Unions Weigh In On Gov. Justice’s School Reopening Announcement
CHARLESTON — A union representing part of West Virginia’s teachers criticized Gov. Jim Justice for building hype for an announcement on school reopenings, only to release a vague color-coded plan, while the union representing school service personnel said it was not consulted on Justice’s WiFi hotspot plan for students.
The West Virginia chapter of the American Federation of Teachers and the West Virginia School Service Personnel Association held a last-minute joint press conference Thursday afternoon at the service personnel headquarters on Charleston’s East End.
They were joined by Kanawha County Commissioner Ben Salango, the Democratic candidate for governor challenging Justice in November.
Joe White, executive director for the service personnel union, said his organization was not consulted by Justice or school officials about Justice’s Kids Connect program, unveiled Wednesday during Justice’s COVID-19 briefing.
The $6 million Kids Connect would create 1,000 wireless hotspots at 688 K-12 schools, 255 public libraries, 323 higher education facilities and 31 state parks. Justice said the plan is to have the WiFi hotspots up and running by Sept. 8, the target date for students to return to school. Justice said bus transportation would be provided for students needing access to the hotspots.

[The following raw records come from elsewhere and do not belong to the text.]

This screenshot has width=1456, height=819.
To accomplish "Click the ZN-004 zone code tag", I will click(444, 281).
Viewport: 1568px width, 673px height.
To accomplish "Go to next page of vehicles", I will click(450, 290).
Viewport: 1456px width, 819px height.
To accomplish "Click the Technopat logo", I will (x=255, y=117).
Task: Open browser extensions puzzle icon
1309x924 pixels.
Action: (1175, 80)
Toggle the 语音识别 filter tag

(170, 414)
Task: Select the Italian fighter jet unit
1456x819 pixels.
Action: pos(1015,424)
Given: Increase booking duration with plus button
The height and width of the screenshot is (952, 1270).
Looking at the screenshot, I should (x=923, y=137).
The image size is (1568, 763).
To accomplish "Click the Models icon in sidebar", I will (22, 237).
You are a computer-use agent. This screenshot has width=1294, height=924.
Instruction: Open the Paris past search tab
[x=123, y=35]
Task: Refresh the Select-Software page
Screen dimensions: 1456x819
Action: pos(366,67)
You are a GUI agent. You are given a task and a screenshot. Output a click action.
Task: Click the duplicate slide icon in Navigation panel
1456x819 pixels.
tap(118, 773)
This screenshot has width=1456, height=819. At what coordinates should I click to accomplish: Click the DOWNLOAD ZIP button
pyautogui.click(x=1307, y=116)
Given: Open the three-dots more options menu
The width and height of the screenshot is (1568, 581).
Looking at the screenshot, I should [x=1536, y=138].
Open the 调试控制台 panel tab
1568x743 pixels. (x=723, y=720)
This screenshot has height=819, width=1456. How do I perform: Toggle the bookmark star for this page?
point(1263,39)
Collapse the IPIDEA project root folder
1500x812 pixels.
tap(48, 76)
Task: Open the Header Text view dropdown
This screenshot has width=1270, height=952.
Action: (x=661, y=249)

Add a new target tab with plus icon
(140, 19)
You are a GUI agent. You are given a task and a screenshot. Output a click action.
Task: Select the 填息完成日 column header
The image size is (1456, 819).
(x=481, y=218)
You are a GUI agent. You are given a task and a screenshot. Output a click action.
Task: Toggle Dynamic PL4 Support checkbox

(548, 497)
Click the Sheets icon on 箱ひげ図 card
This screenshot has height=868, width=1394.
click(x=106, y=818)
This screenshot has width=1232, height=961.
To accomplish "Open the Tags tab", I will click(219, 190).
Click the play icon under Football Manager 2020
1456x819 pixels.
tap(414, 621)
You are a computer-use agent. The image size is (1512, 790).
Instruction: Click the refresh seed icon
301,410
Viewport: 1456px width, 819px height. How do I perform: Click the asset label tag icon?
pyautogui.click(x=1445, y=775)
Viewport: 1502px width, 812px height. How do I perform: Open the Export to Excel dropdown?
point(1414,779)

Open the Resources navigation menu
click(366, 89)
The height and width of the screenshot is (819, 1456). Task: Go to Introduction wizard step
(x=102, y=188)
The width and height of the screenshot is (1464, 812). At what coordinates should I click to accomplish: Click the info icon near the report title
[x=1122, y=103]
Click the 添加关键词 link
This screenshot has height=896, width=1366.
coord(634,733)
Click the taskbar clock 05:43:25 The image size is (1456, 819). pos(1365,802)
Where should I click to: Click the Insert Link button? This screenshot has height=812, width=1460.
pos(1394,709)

White said there’s not enough bus drivers or funding to make that plan feasible. Plans to provide transportation for students for athletic practice and after-school activities, as well as provide meals for those students, were also vague.
“We cannot continue to come up with last-minute plans and off-the-cuff ideas,” White said. “This means our bus operators are going to be driving students to school, remote learners to hotspots, delivering food, and now athletes to practice. How many different meals are our cooks going to have to prepare? Folks, this is just not possible. We do not have enough bus operators currently for regular runs. This is just one example of poorly prepared plans.”
Justice and Clayton Burch, the state superintendent of schools, also announced Wednesday the beginnings of a new color-coded system to determine when schools are safe to be open, when they need to switch to a hybrid of in-person learning and virtual teaching, and when schools need to completely close based metrics to be determined over the next 14 days.
Fred Albert, president of AFT-WV, accused Justice of causing unneeded anxiety with his announcement, which he first teased Monday, only for the announcement to be insignificant.
“During a crisis, people need facts and clear direction. They don’t need two days of buildup and anxiety about an announcement that provided no substantial new information on the process of reopening our schools,” Albert said. “Educators and parents have been contacting us, because they were left with more questions and confusion than they had prior to the Governor’s remarks.”
Justice shut down the state’s 55 school systems on March 13 before the state had any reported cases of the virus after shutting down the girls state high school basketball tournament earlier that week. Justice signed an executive order July 24 allowing colleges and universities to start and setting Sept. 8 as the target for reopening public and private K-12 schools.
County boards of education are required to submit plans for reopening by Aug. 14 and plans must include a five-day in-person learning plan, a blended learning plan and an all-virtual plan. Schools must also require face masks for students in grades 3 and up when students are outside their core class or in congregant areas, mark and designate six feet of spacing in certain areas to follow social distance guidelines, and other health guidelines.
Salango issued his own plan for safely reopening schools July 20 at AFT-WV’s new headquarters with both the AFT-WV and the WVSSPA’s help. The plan calls for at least $116.8 million of the $1.25 billion the state received in April from the federal C.A.R.E.S. Act to be invested in all 55 county school systems to make schools safer from COVID-19 spread.
This plan includes providing WiFi hotspot devices to students, temperature check systems at schools, improved ventilation, and hiring of health professionals in schools. It also provides for testing of students, teachers, and staff for COVID-19, adjusting student-teacher ratios, and hiring of more staff.
“We are 33 days out from school re-entry. Unfortunately, we’re going the wrong way because we do not have decisive leadership,” Salango said. “We must contain this virus through smart, proactive steps. Instead, our Governor has been shooting from the hip.”
Justice’s campaign fired back at Salango, accusing him of using the unions as political props.
“Gov. Justice is committed to keeping students and teachers safe, ensuring a world-class education, and empowering local school leaders to make reopening decisions that are best for their communities based on scientific metrics,” said Clay Sutton, the Justice campaign communications director. “It’s sad to see Ben Salango force our teachers and school service personnel to engage in partisan politics when so many West Virginians are focused on keeping their families safe and healthy during the COVID-19 pandemic.”
Both the service personnel and AFT-WV said they’ve reached out to Justice and officials in the governor’s office only to receive no response. The unions are evaluating all the reopening plans by county school systems. Some plans they said they were fine with. Others plans gave them pause, though they did not identify those specific counties. Both unions agreed that any reopening plan must be based on science and facts.
A request for comment from the state’s other teacher’s union, the West Virginia Education Association, was not returned. Both WVSSPA and AFT-WV said they have not reached out to the WVEA.